Я не могу назвать себя. Слова застряли у меня в горле. Я не в силах выговорить ни слова.

Элисабет указывает на меня:

— Его зовут Йон-Йон Сундберг.

Великан с сигарой щурится. Потом кладет мне на плечо ладонь, огромную, как лопата. Зажимает плечо, словно в тисках.

— Понимаю, — произносит он. — Ты мой сын. Но зачем вы столкнули Ньюфорда?

17

О, сестры и братья, что знаете вы о любви меж братьями и сестрами?

Как поймете вы, что случилось, когда Навозник изгнал меня из маминой постели?

Как осознаете, что произошло?

Моя сестра Лена открыла мне дверь, о братья и сестры. Мне было восемь, ей — двенадцать.

Мы свернулись вместе в ее постели с розовым бельем, я прижался к ней и снова уснул.

Такова, о братья и сестры, любовь между сестрами и братьями!

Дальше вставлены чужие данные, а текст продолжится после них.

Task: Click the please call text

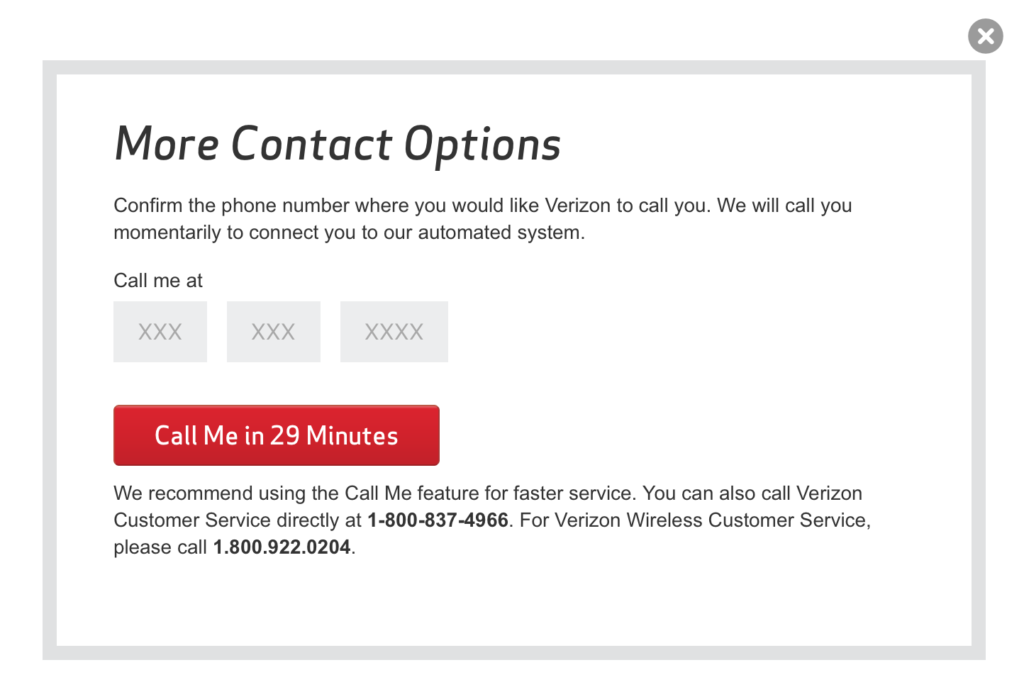Action: (x=160, y=547)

Я резко открыл глаза. Оказывается, я заполз к самой стенке, и плечо у меня затекло, потому что на него пришлась вся тяжесть верхней части тела.

И тут я понял, что меня разбудило!

Кто-то топтался за входной дверью. Пытался попасть в квартиру. Меня стала бить дрожь, и я сел, чувствуя, как кровь отлила от головы. Я похолодел. Снаружи кто-то бранился. Часы на подоконнике показывали без пятнадцати четыре. На улице было еще темно. Я встал и на цыпочках прокрался в прихожую.

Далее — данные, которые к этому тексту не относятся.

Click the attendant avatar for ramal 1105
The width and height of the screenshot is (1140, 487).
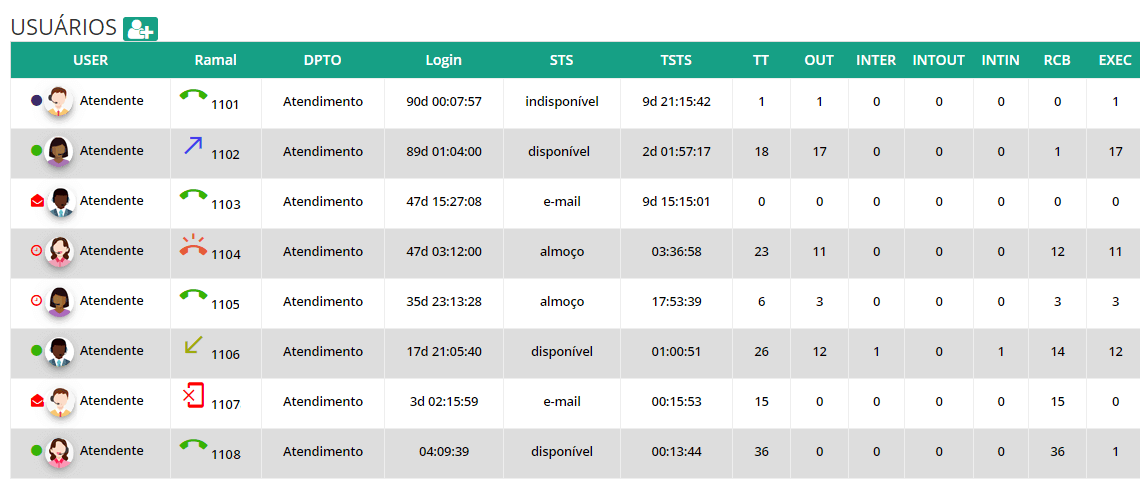60,301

В замке что-то скреблось. Тот, кто был на лестничной площадке, пинал дверь. Ругался. А вдруг у него осталась копия ключа? Что, если он заранее предвидел такой поворот? Ведь мама частенько грозилась его выставить. Наверняка сделал копию, но копию плохую, и теперь никак не может отпереть замок.

Может, вызвать полицию?

«Он изнасиловал мою сестру и теперь пытается попасть в квартиру».

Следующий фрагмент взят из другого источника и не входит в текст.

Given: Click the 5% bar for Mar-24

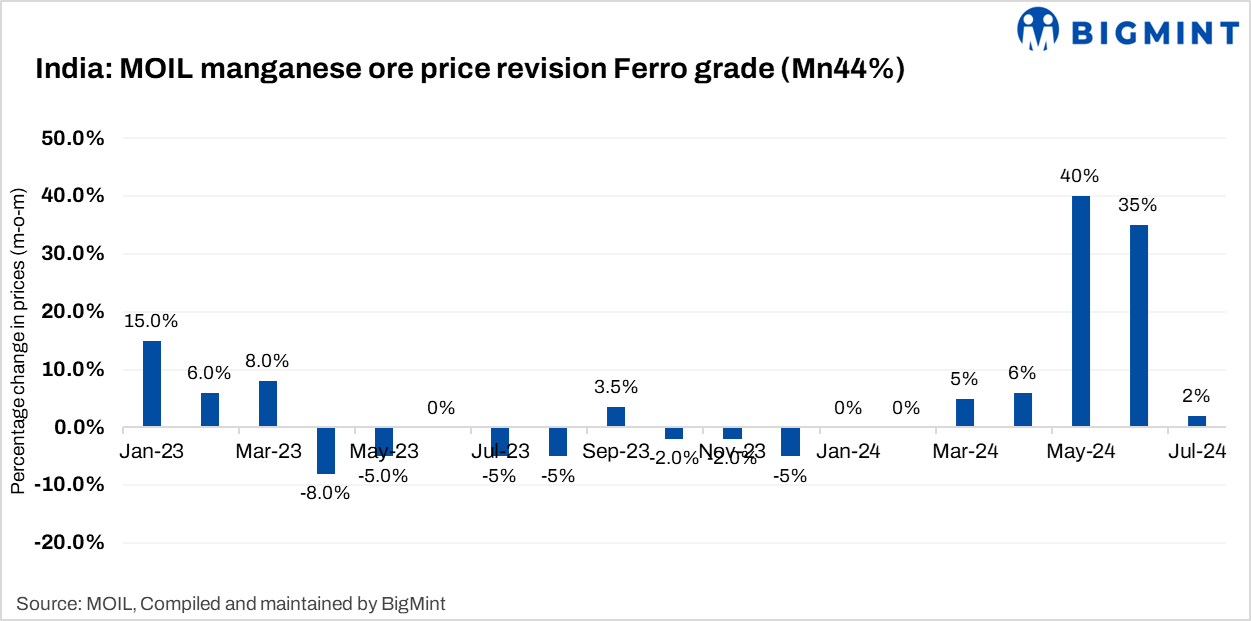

Навознику дали бы полгода, а вышел бы он через четыре месяца. А может, его вообще освободили бы в зале суда. Его слово против слова Лены. Может, его вообще не судили бы, но остервенился бы он по самое не могу. И в лепешку бы расшибся, чтобы нам отомстить. Рассказал бы про револьвер. Сказал бы, что я грозился застрелить его. И дело бы обернулось плохо уже для меня.